Writer's picture: Mingzheng YangMingzheng Yang

One Covid-19 research led by Gear Lab member Ms. Binbin Lin, a Ph.D. student, is recently accepted by Cartography and Geographic Information Science Journal! Big Congratulations!


The manuscript is entitled "Sensing the pulse of the pandemic: unveiling the geographical and demographic disparities of public sentiment toward COVID-19 through social media," This study explores solutions to pinpoint and alleviate the demographic biases in social media analysis through a case study estimating the public sentiment about COVID-19 using Twitter data. We analyzed the pandemic-related Twitter data in the U.S. during 2020–2021. The results show higher proportions of female and adolescent Twitter users expressing negative emotions to COVID-19. The SAD index unveils that the public sentiment toward COVID-19 was most negative in January and February 2020 and most positive in April 2020. Vermont and Wyoming were the most positive and negative states toward COVID-19.


For more:

Lin, B., Zou, L., Zhao, B., Huang, X., Cai, H., Yang, M. and Zhou, B., 2024. Sensing the pulse of the pandemic: unveiling the geographical and demographic disparities of public sentiment toward COVID-19 through social media. Cartography and Geographic Information Science, pp.1-19.
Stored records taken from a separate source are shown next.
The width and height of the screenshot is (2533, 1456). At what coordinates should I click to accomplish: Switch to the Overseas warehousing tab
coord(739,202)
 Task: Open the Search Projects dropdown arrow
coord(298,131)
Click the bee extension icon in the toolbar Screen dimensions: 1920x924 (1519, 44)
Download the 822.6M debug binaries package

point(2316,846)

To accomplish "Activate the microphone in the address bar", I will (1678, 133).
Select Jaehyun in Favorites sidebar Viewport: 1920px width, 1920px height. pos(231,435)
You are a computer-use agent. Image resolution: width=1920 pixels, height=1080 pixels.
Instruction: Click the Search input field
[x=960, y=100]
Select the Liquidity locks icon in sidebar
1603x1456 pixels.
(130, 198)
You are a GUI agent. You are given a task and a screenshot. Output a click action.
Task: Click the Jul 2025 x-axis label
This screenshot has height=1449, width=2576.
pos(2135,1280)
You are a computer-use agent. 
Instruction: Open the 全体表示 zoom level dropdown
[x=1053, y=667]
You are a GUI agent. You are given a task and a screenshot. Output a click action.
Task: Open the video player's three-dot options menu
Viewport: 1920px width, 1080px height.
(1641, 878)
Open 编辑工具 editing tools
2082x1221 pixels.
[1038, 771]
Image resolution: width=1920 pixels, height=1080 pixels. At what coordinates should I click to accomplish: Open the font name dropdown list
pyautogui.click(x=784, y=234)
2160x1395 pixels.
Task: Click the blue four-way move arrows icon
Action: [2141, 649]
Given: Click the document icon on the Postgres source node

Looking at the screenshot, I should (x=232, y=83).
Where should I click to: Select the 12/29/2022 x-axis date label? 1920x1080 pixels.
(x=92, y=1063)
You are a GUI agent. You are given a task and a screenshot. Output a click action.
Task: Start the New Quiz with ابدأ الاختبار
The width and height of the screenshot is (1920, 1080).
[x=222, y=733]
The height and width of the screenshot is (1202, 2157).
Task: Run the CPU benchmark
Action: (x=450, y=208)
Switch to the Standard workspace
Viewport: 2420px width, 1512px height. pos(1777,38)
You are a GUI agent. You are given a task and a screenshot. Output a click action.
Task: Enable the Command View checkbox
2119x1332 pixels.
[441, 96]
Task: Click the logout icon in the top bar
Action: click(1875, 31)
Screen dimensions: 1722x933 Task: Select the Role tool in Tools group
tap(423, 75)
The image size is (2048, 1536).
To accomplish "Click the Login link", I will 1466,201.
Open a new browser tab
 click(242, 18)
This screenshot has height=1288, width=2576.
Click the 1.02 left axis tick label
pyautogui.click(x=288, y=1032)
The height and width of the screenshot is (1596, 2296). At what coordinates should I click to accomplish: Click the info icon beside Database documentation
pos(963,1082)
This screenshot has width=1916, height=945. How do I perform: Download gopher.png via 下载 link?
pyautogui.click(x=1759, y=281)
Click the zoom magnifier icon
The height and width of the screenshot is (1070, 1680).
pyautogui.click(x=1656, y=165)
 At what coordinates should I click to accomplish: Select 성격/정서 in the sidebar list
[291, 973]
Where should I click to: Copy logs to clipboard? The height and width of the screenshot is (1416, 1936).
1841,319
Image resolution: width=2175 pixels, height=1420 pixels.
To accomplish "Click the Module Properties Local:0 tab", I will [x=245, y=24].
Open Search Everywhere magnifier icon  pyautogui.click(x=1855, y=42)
(a) spatial pattern of Twitter Users (b) Spatial pattern of sentiments

a: Numbers and ratios of Twitter users who tweeted about COVID-19 by gender and age at the state level in the U.S. during the period of 2020 to 2021 (circle diameter signifies the number of Twitter users); b: Percentages of negative Twitter users toward COVID-19 within various social groups at the state level across the U.S. during the period of 2020 to 2021.


Congratulations! We look forward to hearing more achievements from GEAR Lab! Gig'em!